Starting at the line that contains "Image resolution: width=2324", repeat each line exactly until the records end, keeping both the first and the last.

Provided data:
- - -

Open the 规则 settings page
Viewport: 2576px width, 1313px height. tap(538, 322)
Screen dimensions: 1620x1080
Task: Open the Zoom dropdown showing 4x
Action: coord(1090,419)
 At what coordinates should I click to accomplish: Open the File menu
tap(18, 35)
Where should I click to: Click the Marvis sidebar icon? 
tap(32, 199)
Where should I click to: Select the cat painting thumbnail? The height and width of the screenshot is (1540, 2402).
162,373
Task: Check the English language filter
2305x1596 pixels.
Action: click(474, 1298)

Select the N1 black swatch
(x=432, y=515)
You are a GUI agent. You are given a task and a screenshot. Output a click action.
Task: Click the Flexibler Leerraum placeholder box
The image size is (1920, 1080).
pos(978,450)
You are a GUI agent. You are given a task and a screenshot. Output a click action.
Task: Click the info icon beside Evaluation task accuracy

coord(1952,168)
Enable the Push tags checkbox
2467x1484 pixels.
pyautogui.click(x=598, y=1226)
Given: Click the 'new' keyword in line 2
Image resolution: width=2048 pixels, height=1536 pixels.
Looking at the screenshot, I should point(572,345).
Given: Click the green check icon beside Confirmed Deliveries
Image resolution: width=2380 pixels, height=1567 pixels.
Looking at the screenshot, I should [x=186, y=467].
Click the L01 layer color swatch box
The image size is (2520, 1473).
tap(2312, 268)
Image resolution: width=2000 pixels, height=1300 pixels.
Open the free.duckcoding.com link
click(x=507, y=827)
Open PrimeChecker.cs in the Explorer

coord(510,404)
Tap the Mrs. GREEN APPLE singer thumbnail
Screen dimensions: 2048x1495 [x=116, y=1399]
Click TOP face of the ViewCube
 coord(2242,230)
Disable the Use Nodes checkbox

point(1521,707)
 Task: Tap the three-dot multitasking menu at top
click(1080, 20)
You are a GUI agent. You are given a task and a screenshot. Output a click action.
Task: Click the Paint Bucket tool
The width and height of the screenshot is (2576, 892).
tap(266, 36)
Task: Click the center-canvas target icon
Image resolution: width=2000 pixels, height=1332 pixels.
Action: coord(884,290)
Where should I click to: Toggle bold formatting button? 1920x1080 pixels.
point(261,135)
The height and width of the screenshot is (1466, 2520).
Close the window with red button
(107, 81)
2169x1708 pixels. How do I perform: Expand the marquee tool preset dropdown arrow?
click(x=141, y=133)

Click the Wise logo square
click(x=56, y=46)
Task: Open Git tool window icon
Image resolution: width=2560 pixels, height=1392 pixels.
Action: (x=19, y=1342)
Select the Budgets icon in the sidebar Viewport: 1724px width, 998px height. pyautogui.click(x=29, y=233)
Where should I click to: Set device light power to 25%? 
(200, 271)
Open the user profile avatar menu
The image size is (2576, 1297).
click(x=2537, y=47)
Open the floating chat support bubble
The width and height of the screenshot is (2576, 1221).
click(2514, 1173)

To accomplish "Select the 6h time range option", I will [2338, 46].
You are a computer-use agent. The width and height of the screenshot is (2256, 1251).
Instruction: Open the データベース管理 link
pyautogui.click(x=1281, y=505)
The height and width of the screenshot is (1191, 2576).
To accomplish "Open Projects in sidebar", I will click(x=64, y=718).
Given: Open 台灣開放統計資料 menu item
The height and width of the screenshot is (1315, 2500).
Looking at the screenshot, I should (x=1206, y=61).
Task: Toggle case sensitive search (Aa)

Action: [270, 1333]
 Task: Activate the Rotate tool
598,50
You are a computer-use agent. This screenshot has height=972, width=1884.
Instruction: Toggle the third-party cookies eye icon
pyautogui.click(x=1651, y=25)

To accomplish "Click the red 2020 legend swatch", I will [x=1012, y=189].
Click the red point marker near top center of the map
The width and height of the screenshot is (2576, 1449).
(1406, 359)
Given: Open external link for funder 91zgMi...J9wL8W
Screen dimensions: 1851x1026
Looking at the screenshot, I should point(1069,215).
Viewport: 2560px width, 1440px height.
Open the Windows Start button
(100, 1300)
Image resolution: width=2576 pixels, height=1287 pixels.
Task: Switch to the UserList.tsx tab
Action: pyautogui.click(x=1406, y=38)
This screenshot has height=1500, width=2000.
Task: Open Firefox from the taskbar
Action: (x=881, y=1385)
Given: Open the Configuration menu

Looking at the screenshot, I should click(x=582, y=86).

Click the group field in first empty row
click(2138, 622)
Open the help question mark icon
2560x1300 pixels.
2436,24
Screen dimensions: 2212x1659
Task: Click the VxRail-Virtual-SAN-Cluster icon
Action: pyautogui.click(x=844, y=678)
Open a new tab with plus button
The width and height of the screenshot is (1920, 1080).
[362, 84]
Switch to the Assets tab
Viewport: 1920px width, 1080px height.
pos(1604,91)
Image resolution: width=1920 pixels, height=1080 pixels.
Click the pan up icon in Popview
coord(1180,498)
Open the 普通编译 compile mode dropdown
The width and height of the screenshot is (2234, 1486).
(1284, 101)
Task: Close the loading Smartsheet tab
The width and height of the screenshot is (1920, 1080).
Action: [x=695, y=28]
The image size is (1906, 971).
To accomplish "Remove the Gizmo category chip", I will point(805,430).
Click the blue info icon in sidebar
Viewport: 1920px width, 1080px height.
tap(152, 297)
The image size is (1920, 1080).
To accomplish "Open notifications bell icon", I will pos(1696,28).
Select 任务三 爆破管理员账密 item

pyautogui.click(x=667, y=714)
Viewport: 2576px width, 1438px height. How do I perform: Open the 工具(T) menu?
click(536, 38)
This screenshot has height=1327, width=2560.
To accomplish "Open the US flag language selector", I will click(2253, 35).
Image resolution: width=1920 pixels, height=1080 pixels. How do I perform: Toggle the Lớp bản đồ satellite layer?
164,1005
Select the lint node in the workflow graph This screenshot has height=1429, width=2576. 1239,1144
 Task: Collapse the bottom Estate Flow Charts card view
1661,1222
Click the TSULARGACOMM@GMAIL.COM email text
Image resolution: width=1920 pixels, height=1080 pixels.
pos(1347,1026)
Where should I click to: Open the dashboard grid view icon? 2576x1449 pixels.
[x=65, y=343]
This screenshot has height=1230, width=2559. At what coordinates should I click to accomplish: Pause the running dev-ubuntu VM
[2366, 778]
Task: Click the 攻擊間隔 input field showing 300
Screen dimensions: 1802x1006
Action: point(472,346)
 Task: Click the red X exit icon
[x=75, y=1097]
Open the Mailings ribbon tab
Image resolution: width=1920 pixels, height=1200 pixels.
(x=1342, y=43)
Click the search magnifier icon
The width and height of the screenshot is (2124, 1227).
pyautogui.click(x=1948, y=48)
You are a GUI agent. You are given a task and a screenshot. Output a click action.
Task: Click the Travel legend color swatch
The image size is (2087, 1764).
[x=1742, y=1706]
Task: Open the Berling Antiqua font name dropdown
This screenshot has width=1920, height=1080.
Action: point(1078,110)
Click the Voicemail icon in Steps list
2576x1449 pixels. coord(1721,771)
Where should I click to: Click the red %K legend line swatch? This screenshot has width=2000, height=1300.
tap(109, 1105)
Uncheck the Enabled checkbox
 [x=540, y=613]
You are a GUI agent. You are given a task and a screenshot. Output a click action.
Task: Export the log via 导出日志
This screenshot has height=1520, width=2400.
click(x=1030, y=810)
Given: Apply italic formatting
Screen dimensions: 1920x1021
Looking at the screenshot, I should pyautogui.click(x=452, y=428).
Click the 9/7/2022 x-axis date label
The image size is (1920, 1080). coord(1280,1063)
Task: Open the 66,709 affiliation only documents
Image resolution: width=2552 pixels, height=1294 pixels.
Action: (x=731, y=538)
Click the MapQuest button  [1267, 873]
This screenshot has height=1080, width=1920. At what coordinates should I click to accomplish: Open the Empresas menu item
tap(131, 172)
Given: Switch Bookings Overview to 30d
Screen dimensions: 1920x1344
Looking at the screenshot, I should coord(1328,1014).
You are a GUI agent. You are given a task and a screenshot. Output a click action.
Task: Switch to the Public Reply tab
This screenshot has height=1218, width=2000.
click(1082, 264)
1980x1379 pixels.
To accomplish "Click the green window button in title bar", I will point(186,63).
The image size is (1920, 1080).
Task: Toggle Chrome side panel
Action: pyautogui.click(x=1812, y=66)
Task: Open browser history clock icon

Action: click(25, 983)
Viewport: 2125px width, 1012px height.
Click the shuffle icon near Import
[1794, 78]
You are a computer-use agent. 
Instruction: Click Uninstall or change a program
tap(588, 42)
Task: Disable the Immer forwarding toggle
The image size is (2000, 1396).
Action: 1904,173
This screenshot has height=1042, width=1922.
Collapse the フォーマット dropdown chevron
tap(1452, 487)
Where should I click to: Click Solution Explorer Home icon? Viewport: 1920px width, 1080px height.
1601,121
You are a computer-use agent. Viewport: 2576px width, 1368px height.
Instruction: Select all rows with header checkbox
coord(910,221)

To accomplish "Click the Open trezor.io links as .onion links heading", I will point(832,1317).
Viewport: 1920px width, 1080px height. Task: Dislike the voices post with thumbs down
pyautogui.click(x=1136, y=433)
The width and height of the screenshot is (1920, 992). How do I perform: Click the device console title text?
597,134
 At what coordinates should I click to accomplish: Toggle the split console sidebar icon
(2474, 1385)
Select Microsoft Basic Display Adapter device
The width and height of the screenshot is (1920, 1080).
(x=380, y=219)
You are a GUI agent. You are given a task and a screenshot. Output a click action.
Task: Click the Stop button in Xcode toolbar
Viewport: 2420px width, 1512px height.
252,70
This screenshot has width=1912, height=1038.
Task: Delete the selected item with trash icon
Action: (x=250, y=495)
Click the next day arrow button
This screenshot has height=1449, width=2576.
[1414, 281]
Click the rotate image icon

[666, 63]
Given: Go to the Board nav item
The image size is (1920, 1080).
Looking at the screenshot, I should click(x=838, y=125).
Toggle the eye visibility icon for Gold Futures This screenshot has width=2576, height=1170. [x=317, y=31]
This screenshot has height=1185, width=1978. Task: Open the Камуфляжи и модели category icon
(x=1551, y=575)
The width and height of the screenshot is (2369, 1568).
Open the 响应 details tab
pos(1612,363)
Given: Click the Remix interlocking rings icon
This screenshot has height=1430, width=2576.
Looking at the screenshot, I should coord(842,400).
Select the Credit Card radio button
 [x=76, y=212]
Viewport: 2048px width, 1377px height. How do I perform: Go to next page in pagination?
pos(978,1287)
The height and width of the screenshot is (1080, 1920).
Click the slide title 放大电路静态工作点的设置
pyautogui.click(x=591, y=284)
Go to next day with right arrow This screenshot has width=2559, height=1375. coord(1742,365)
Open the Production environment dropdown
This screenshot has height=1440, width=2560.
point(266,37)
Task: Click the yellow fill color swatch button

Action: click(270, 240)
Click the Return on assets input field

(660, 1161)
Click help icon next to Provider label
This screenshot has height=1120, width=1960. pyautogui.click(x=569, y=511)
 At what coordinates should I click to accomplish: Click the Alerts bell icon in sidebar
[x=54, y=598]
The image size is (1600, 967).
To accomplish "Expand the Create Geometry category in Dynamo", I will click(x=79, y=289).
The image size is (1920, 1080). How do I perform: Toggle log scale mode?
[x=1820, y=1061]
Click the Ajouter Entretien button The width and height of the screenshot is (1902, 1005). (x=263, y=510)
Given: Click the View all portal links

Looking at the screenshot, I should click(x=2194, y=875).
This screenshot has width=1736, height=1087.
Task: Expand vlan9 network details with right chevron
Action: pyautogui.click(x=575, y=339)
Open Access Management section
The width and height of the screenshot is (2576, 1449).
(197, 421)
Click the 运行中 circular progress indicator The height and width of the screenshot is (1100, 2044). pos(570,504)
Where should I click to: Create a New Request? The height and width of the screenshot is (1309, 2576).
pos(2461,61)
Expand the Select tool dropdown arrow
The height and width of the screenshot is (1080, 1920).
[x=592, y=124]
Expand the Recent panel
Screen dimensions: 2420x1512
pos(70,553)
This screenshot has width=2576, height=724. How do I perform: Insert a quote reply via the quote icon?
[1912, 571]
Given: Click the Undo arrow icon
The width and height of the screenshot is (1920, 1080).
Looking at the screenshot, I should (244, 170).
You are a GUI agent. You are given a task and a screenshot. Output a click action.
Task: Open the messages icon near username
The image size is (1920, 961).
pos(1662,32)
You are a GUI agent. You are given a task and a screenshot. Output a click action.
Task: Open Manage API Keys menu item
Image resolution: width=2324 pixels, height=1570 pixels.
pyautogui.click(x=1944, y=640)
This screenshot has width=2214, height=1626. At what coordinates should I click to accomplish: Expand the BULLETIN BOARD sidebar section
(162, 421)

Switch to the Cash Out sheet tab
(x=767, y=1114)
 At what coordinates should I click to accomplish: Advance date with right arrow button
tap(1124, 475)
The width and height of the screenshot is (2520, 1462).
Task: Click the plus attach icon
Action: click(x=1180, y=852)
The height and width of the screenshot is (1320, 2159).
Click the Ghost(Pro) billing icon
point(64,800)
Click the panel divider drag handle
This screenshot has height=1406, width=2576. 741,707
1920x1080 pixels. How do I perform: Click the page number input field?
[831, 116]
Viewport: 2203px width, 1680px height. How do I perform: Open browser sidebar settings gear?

- - -

Result of the exercise:
Image resolution: width=2324 pixels, height=1570 pixels.
pyautogui.click(x=1944, y=640)
This screenshot has width=2214, height=1626. At what coordinates should I click to accomplish: Expand the BULLETIN BOARD sidebar section
(162, 421)

Switch to the Cash Out sheet tab
(x=767, y=1114)
 At what coordinates should I click to accomplish: Advance date with right arrow button
tap(1124, 475)
The width and height of the screenshot is (2520, 1462).
Task: Click the plus attach icon
Action: click(x=1180, y=852)
The height and width of the screenshot is (1320, 2159).
Click the Ghost(Pro) billing icon
point(64,800)
Click the panel divider drag handle
This screenshot has height=1406, width=2576. 741,707
1920x1080 pixels. How do I perform: Click the page number input field?
[831, 116]
Viewport: 2203px width, 1680px height. How do I perform: Open browser sidebar settings gear?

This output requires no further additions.